■ **YOUR TASK**: Return the lines of the data below, from the one containing "Close the tsconfig.base.json tab" through the very last, exactly and with both ends included; no pictures.

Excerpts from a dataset
------------------------------------

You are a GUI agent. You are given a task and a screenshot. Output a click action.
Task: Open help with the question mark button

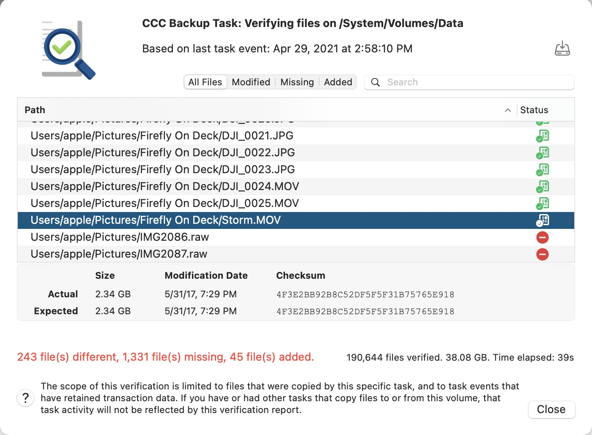coord(25,398)

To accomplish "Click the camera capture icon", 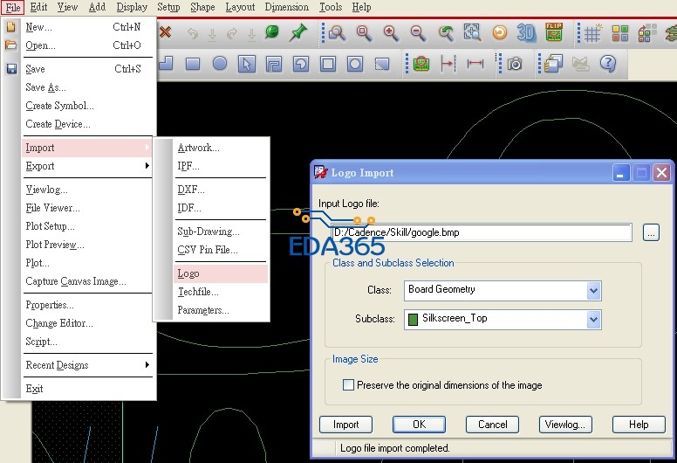I will pos(515,64).
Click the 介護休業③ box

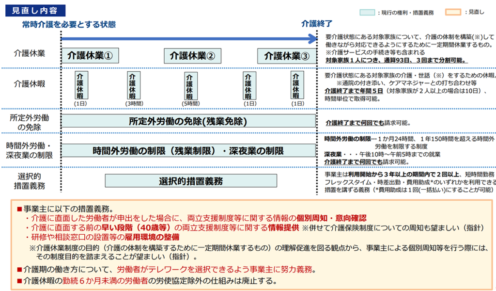pyautogui.click(x=286, y=56)
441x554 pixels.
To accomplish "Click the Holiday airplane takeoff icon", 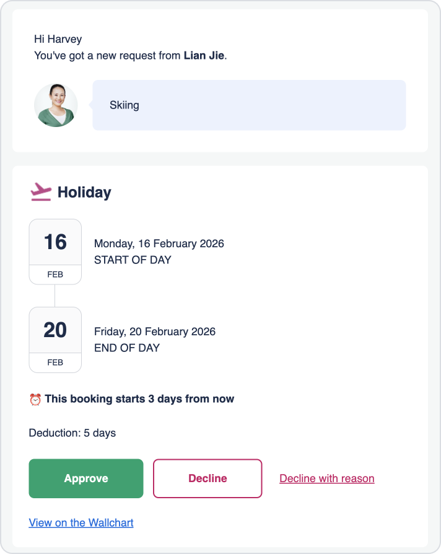I will [x=40, y=192].
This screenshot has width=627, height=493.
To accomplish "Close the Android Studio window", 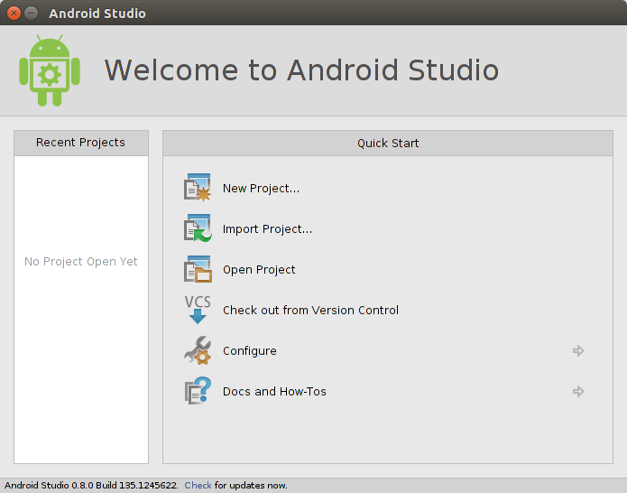I will 14,14.
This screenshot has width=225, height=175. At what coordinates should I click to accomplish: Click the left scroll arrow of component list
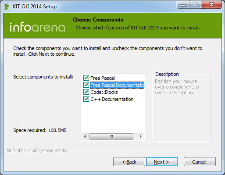85,137
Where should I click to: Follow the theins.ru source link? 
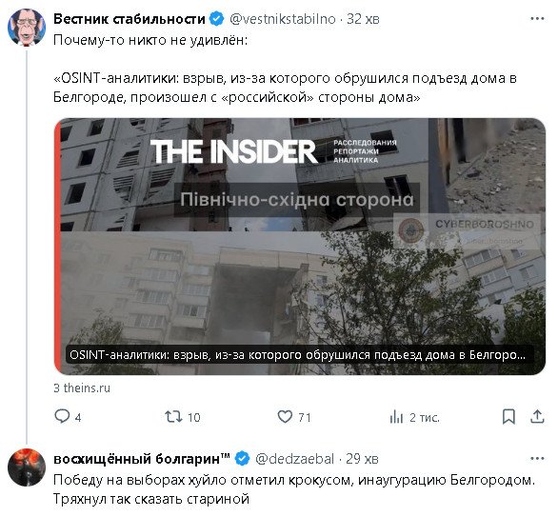(82, 388)
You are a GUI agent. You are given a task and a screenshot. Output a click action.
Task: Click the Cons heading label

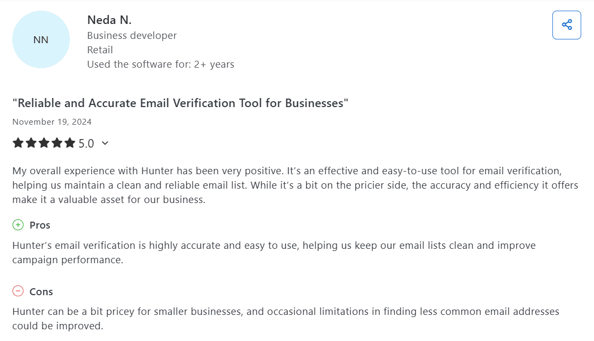click(41, 291)
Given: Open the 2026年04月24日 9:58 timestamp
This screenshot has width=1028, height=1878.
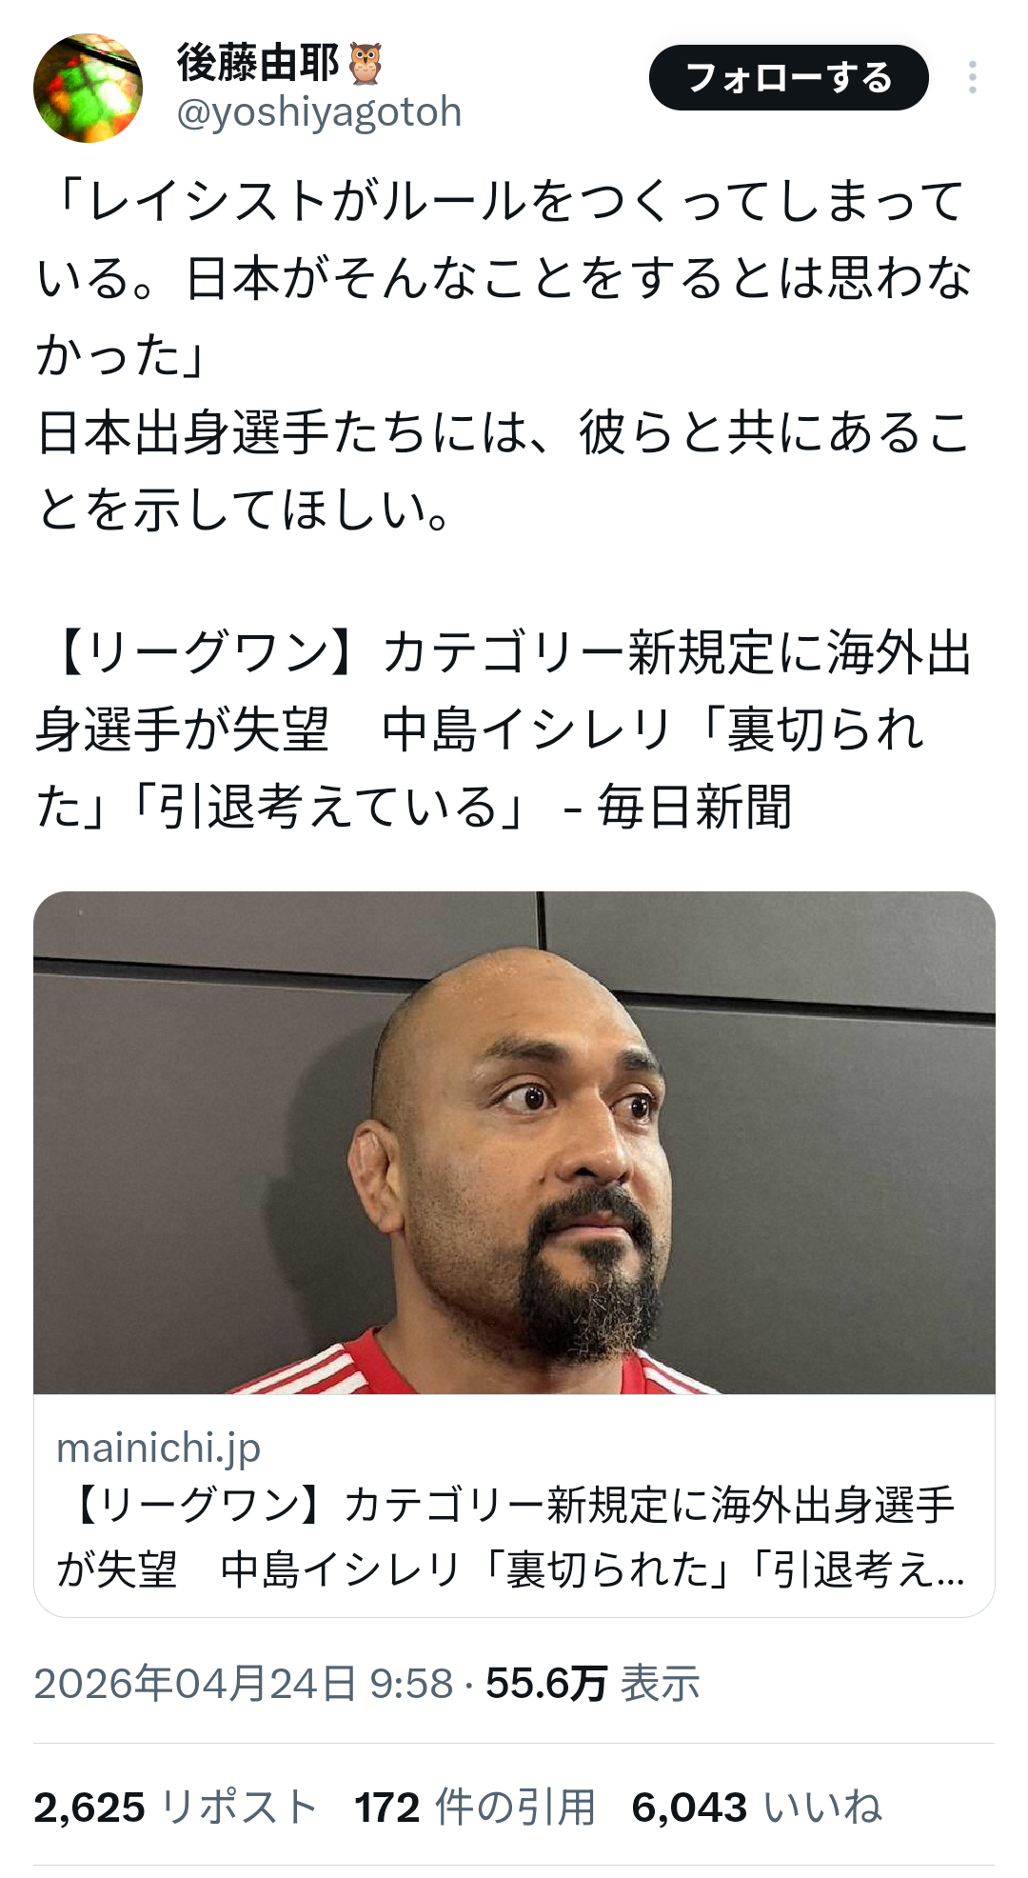Looking at the screenshot, I should (x=244, y=1683).
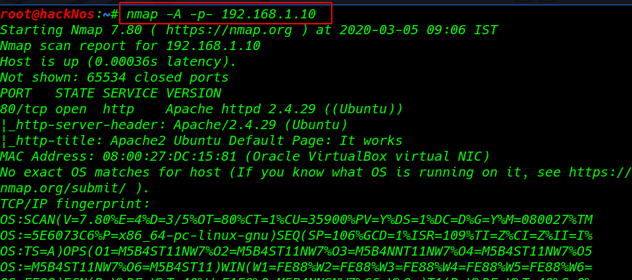The height and width of the screenshot is (280, 632).
Task: Click the SERVICE column header
Action: pyautogui.click(x=130, y=93)
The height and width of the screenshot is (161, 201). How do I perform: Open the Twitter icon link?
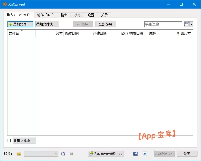(144, 154)
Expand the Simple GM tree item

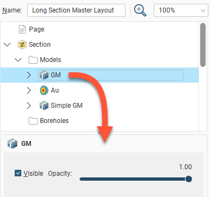point(29,106)
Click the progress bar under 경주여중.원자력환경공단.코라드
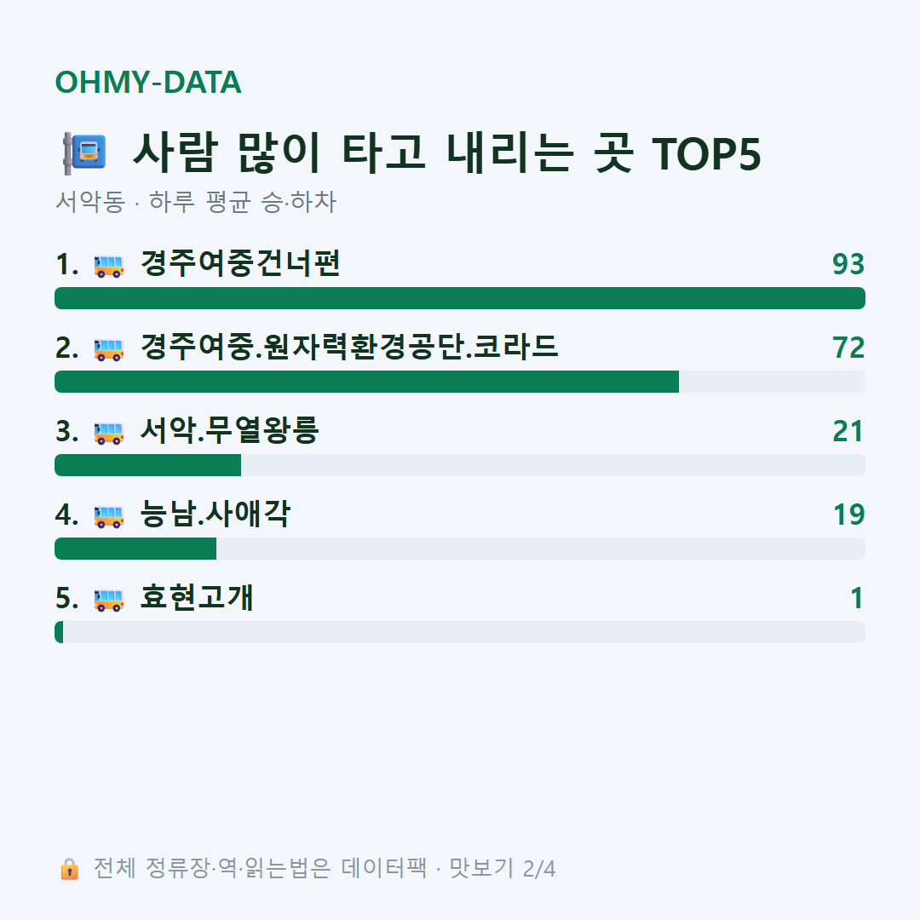 click(x=460, y=382)
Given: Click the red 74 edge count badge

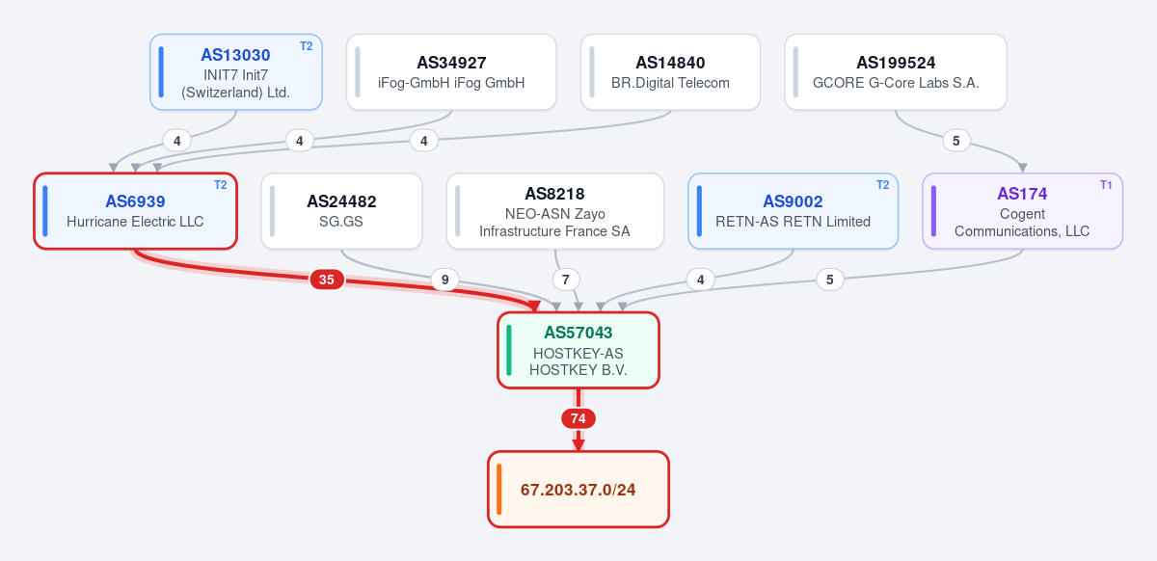Looking at the screenshot, I should click(x=579, y=418).
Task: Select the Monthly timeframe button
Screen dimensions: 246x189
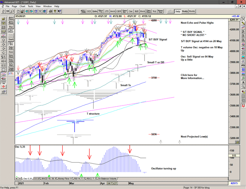Action: (192, 12)
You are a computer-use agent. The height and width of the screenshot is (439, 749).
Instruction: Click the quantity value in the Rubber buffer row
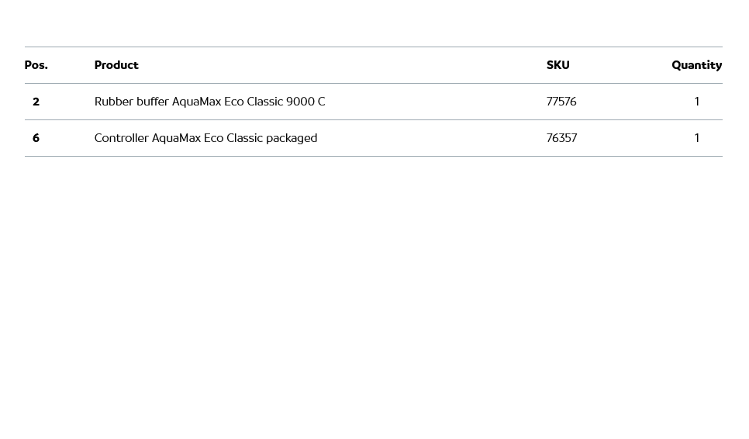[x=696, y=102]
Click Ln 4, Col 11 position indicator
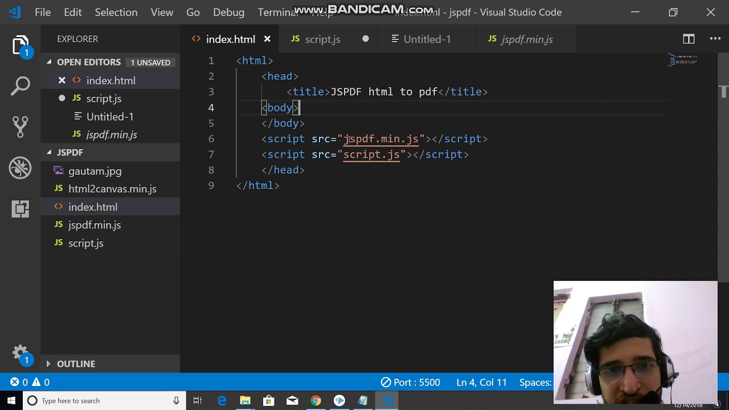The height and width of the screenshot is (410, 729). click(481, 383)
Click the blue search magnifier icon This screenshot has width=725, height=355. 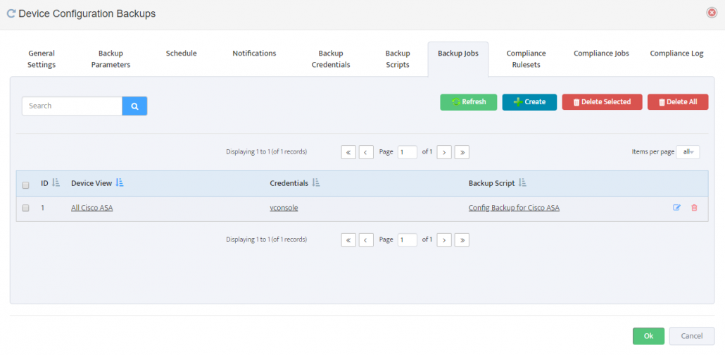tap(134, 106)
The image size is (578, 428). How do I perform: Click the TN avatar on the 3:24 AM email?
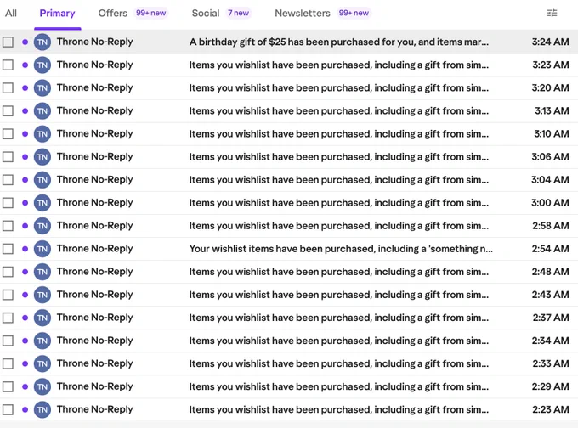[43, 42]
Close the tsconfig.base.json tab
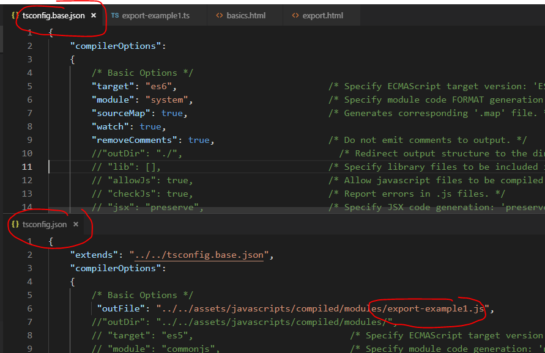The image size is (545, 353). click(x=94, y=15)
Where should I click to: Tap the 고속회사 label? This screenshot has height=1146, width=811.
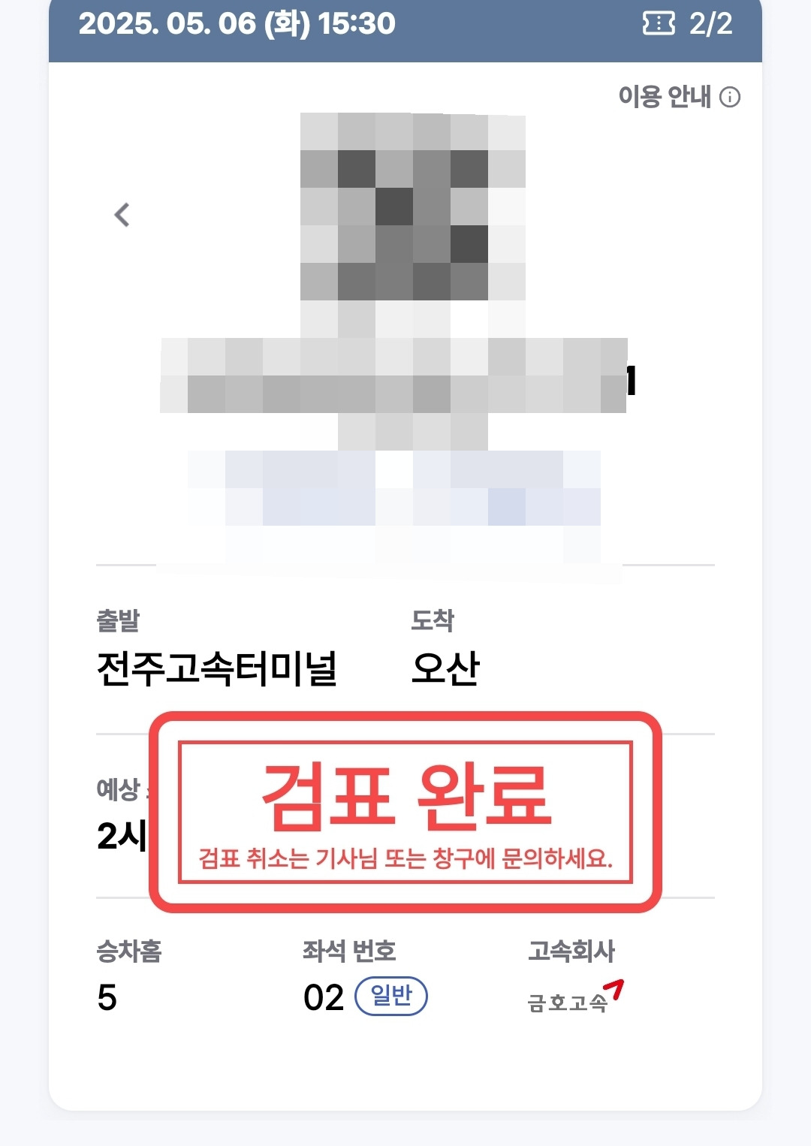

------------------------------------

■ **TASK SOLUTION**:
Close the tsconfig.base.json tab
The image size is (545, 353). click(x=94, y=15)
Where should I click to: Tap the 고속회사 label? This screenshot has height=1146, width=811.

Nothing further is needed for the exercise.